> _EXERCISE DESCRIPTION_:
Read the lines of the data below and retrieve those with "text".

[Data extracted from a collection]
******
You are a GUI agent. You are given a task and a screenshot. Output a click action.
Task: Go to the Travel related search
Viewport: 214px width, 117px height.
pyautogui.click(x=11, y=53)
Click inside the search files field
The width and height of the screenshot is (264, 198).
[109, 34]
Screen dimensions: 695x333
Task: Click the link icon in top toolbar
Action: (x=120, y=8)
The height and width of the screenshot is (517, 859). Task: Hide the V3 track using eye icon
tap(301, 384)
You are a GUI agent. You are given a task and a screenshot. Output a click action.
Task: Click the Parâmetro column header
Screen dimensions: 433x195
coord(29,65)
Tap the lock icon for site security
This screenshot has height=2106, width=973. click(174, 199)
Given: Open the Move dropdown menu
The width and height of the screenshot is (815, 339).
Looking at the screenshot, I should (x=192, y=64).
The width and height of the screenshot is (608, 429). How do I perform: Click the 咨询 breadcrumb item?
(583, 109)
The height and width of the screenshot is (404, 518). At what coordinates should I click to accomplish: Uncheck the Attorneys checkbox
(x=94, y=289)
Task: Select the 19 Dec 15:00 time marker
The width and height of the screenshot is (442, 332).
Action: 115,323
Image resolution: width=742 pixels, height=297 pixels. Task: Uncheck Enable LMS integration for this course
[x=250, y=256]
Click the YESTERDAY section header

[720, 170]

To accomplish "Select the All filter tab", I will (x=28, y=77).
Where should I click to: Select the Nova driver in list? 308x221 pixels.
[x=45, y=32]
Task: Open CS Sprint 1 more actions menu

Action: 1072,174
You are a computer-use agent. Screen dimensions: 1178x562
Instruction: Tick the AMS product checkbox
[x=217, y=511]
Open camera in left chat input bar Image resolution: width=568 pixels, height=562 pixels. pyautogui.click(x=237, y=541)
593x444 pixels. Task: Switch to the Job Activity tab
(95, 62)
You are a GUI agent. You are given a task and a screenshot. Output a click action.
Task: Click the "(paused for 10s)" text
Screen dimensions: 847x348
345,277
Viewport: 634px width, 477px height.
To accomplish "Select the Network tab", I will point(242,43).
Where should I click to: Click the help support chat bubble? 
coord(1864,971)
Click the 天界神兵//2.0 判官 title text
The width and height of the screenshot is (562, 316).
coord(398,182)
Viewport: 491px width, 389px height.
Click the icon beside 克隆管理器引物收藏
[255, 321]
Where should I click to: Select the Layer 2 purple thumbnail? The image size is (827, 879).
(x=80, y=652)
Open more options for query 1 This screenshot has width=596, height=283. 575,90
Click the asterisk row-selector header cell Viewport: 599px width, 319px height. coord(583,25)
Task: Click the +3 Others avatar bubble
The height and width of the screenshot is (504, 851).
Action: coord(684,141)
******
> _EXERCISE OUTPUT_:
Task: Click the "(paused for 10s)" text
Click the 天界神兵//2.0 判官 title text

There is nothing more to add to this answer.